(Screenshot grounding data)
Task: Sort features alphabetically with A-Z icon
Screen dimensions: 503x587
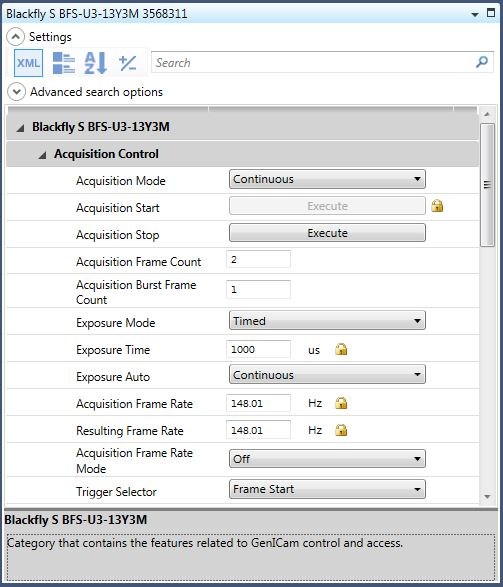Action: [x=96, y=63]
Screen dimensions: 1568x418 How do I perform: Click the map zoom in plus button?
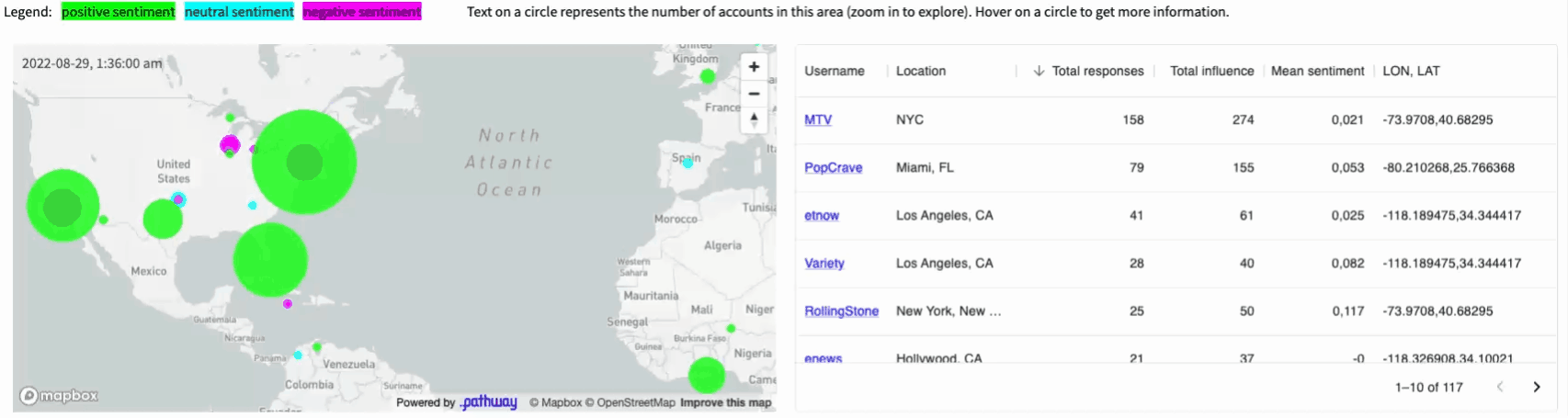pyautogui.click(x=754, y=67)
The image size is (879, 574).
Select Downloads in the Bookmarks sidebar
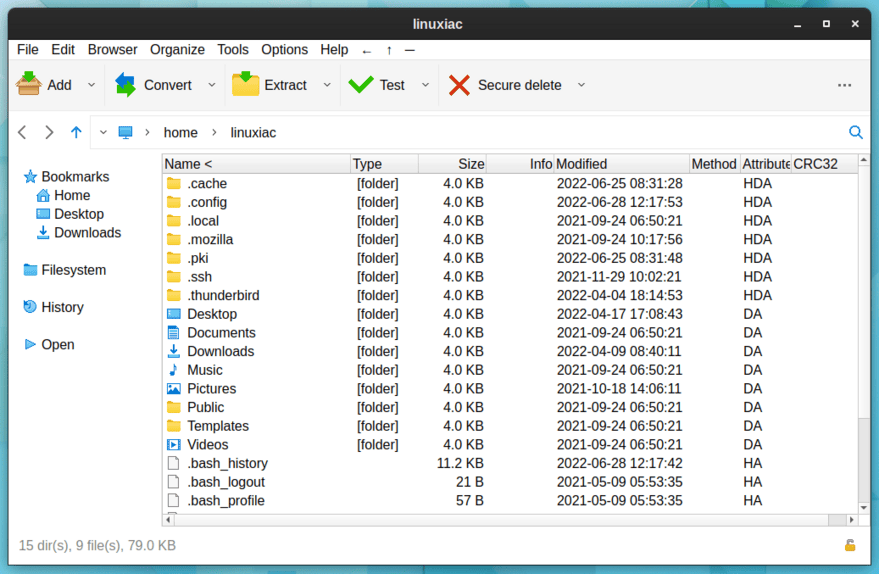point(87,233)
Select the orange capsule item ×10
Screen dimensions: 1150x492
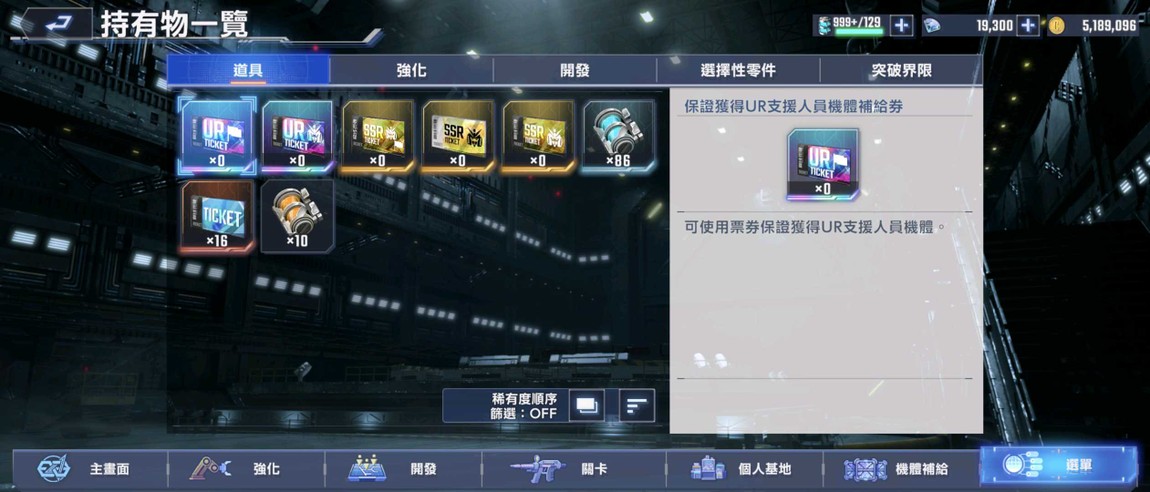[297, 216]
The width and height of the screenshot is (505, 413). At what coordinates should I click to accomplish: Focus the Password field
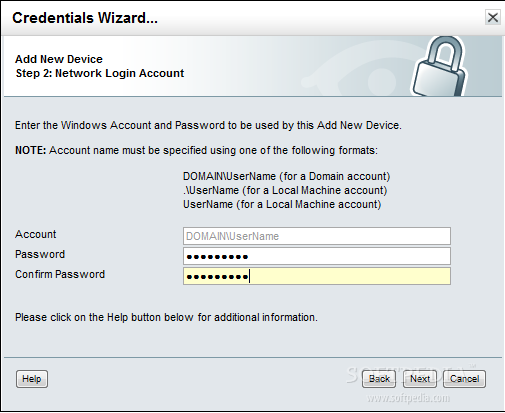[317, 256]
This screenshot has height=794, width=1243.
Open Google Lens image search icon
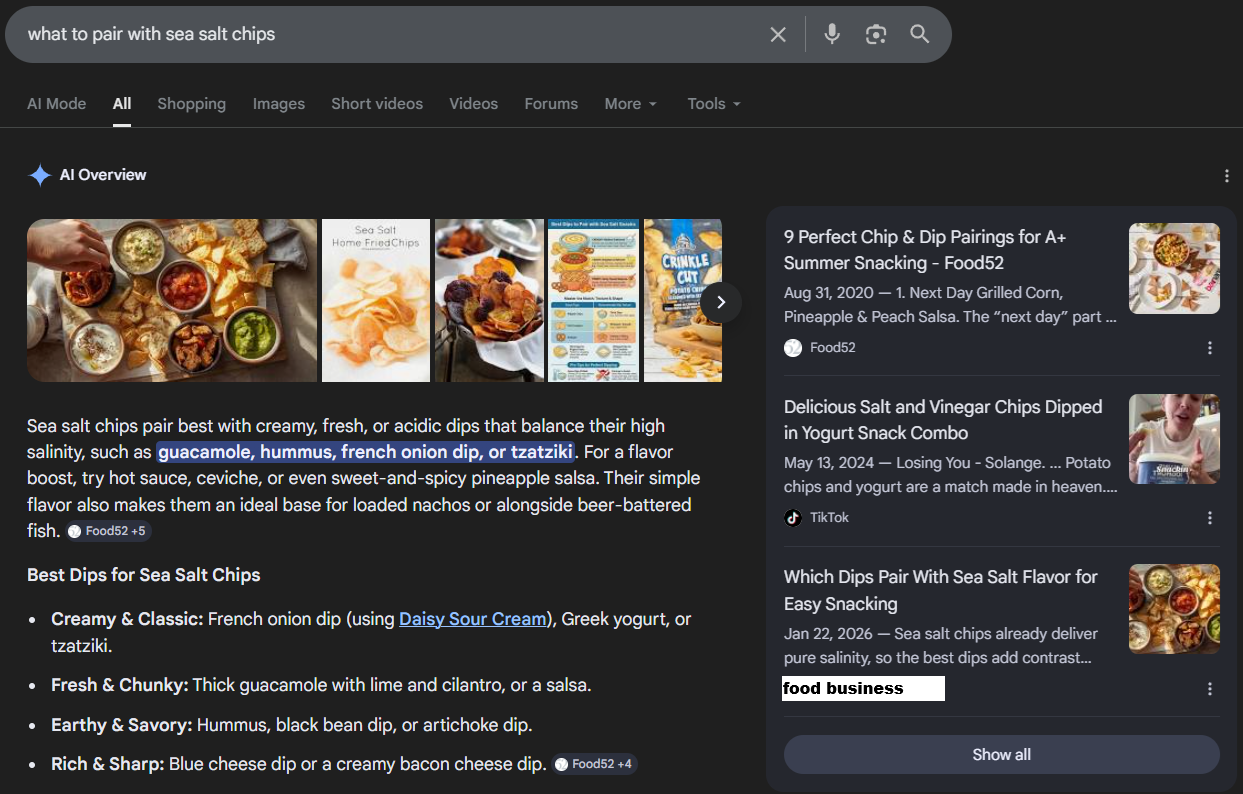pyautogui.click(x=876, y=35)
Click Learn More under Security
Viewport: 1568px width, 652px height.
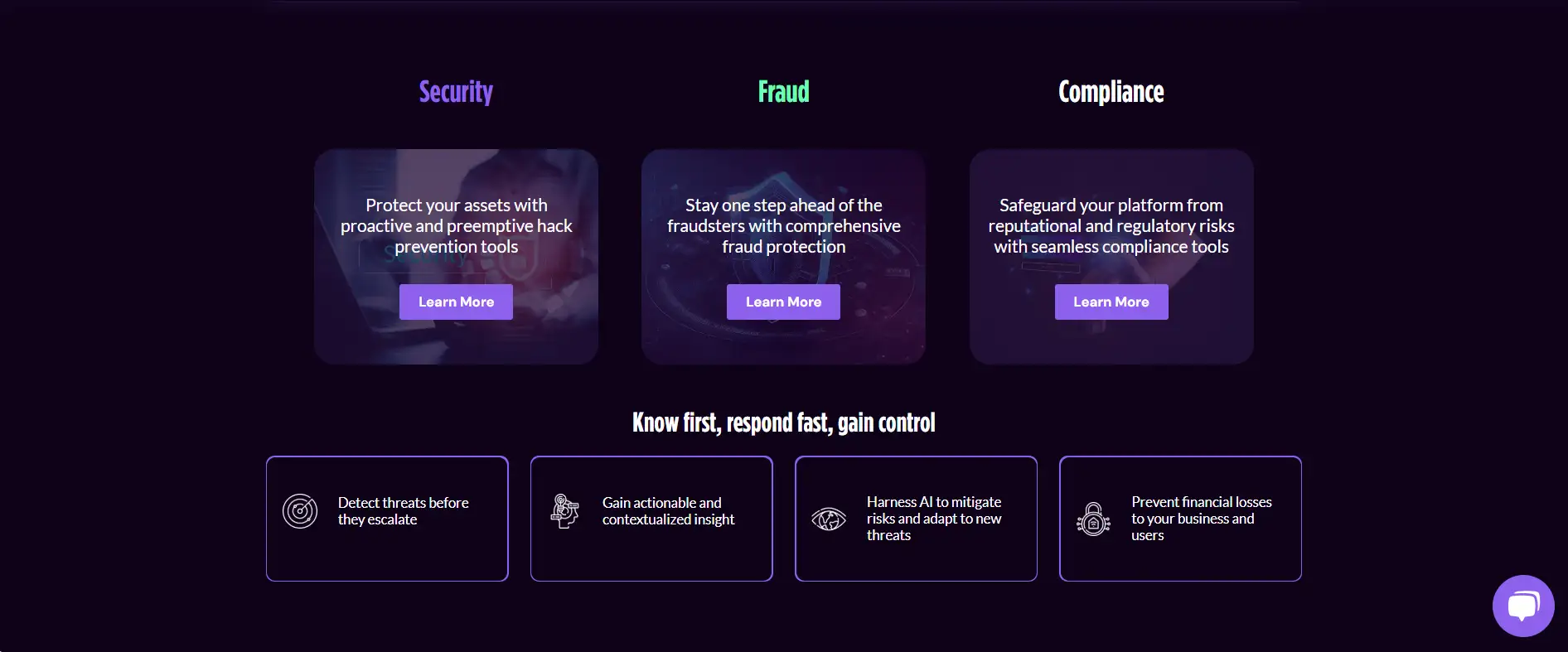(x=456, y=302)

[Required action]
Copy out the lines above in full and unaltered, apart from the pictures.

[Finished exercise]
Task: Sort features alphabetically with A-Z icon
Screen dimensions: 503x587
Action: [x=96, y=63]
Screen dimensions: 1568x418 How do I perform: Click the map zoom in plus button?
pyautogui.click(x=754, y=67)
The image size is (879, 574).
Select Downloads in the Bookmarks sidebar
point(87,233)
Select the orange capsule item ×10
Screen dimensions: 1150x492
[297, 216]
The width and height of the screenshot is (505, 413). At what coordinates should I click to accomplish: Focus the Password field
[317, 256]
This screenshot has height=794, width=1243.
Open Google Lens image search icon
pyautogui.click(x=876, y=35)
Click Learn More under Security
Viewport: 1568px width, 652px height.
(x=456, y=302)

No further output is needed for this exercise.